Followed by apple, rhubard and ginger crumble with custard.

Note to self - must go on a diet soon.


----------



## CKins

One of our favourites tonight. Sweet potato and white bean chilli roolroolroolrool


----------



## CKins

Spicy stuffed spaghetti squash. I've been wanting to try spaghetti squash for ages, but it's not readily available as far as I've seen. Luckily our local green grocers got some from a local grower and has put one aside for me. YAY!


----------



## CKins

Moroccan meatball casserole with cous cous or bread...haven't decided yet.


----------



## CKins

Pea & mint risotto with feta.


----------



## CKins

Chicken Lo Mein for us tonight. Quick, simple, healthy and tasty. Happy days


----------



## CKins

Sweet potato and black bean tacos with avocado and pumpkin seed dip.


----------



## Happy Paws2

Roast Lamb, Pommes Lyonnise and Carrots with Madria Gravy, followed by a Coffee Mousse.


----------



## Dave S

Roasted chicken breasts flavoured with lemon and herbs (out of a packet), buttered mashed swede, chauntenay carrots, saute garlic mushrooms and crispy roast potatoes followed by apple and pear crumble, That will do me...........


----------



## CKins

Sweet potato and peanut stew.


----------



## CKins

Jacket potatoes with beans and veggie sausages.


----------



## CKins

Spicy beef stir fry with eggy rice.


----------



## leashedForLife

.
i lucked out - Whole FOODS ran an incredible sale on organic veg & fruit, & i scored some gorgeous red razberries.
Here they are with org Greek yogurt, drizzled with Pomegranate molasses & concentrated tart cherry juice... they were absolutely scrumptious, so i did it again for breakfast today! 
.








.
.
the floaty bits in my decaf coffee are butterfat in the un-homogenized, grass-fed, 2%-fat, organic milk.
.
.
.


----------



## CKins

Yum, love raspberries. We have some allotments next to our house which don't get used these days but still have quite a lot of stuff growing of its own accord. I 'foraged' some rhubarb earlier in the year, delicious, and I've had a few lots of raspberries, including yellow ones, which are also delicious!
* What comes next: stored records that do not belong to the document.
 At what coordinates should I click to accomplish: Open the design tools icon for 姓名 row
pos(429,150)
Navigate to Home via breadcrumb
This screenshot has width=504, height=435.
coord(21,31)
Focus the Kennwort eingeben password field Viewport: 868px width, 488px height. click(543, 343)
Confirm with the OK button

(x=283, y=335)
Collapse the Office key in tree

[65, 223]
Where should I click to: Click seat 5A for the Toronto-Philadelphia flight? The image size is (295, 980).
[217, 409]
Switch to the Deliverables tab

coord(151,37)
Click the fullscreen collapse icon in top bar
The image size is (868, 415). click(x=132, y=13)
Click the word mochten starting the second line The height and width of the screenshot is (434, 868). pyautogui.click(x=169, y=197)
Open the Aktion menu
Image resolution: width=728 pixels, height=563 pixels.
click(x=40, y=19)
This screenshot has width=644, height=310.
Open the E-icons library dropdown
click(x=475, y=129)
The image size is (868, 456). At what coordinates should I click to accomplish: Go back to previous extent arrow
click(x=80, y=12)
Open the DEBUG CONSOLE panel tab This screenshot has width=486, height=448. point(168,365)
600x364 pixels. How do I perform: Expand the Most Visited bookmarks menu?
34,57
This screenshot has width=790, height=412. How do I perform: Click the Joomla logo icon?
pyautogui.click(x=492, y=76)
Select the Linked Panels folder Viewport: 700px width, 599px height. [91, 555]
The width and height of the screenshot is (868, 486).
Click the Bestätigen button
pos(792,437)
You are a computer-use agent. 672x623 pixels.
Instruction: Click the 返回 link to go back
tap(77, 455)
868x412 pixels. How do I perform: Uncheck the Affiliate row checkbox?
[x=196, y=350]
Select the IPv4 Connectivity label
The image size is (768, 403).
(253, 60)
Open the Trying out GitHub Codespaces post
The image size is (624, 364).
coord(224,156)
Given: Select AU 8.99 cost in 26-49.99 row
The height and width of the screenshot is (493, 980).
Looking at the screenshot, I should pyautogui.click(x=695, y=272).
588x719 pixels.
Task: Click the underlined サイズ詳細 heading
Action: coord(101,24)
Making butternut squash and bulgar (or vulgar as it gets called in our house) wheat jumble with halloumi tonight.


----------



## CKins

Leftover butternut squash, spinach and tomato lasagne tonight. Always has to be something easy on a Tuesday as I don't get home from zumba until 7ish.


----------



## leashedForLife

.
.
made a vegie-version of chowder this week -
I roasted 2 gorgeous entire heads of org-cauliflower [half-price sale @ Whole Foods] as florets in the oven, sprayed with EVOO & dotted with 4 large cloves of garlic, diced fine. I seasoned both sheet-pans with powdered turmeric, a little powdered cumin, & a healthy sprinkle of paprika. Once they were softened & browned nicely, I sprinkled them with fine-grated Parm & switched the oven to 'broil' for 5-minutes, to toast the cheese.
.
I put it all into a glass bowl, barely-covered with 2% fat organic milk, & covered the bowl with its snap-on lid; it sat overnite in the 'frig, i blenderized it fairly smooth next day in batches, putting the puree into a stockpot, added peas, slivered carrots, & whole cauliflower florets, brought it to a simmer under a lid, & added 2 Tbsp of organic cornstarch to smooth it out & thicken it.
It made a lovely rich golden-yellow soup, nearly thick enuf to eat with a fork, creamy & fragrant, but mild.  I was very happy with the finished product, as I was winging it on inspiration the whole way, & sometimes imagination doesn't pan out well in edible reality.
.
I packed most of it in 3 jars with screw-on lids, & brought it along for my working-week [4 days in downtown Boston] - I had the 1st pint as lunch today, & it's just as yummy as when i packed it. I'll have to add a photo later...
.
.
.


----------



## CKins

Honey and mustard chicken tray bake with sugar snap peas.


----------



## leashedForLife

.
.
i'm visiting Quincy, MA, staying at a cheap AirBnB, & asked a fellow-foodie staffing the info-desk at the library where she'd recommend i go for good food - not fancy nor pricey, just good tastes.
I went to 'the Fat Cat' restaurant, & the librarian had urged me to try their famous Mac n cheese, but i saw fish & chips on the menu with hand-cut fries, a weakness of mine, & ordered that. I was disappointed - the crispy, thin breading on the fish tasted strongly of chicken fat, & the fries were so salty, i couldn't eat them.  My whole entree went back to the kitchen after 3 bites, & i contented myself with a bowl of the house slaw - which was OK, but not wonderful.
.
All in all, i should have tried the mac-N-cheese, but truthfully i didn't see it on the menu anywhere - i did look... however, as i was leaving, a waitron passed me with 2 ginormous soup plates of --- U guessed it, mac-N-cheese. 
.
.
.


----------



## leashedForLife

.
breakfast today:
i happily had a bit of a lie-in, as i now work 6 days of 7, then ate a lovely fruit-centric brekkie:
a yummy-ripe banana
almond-rice crackers dipped in sunflower-seed butter
a sweet d'Anjou pear
fresh local apple-cider...
& for dessert, seedless red grapes, eaten off the stem.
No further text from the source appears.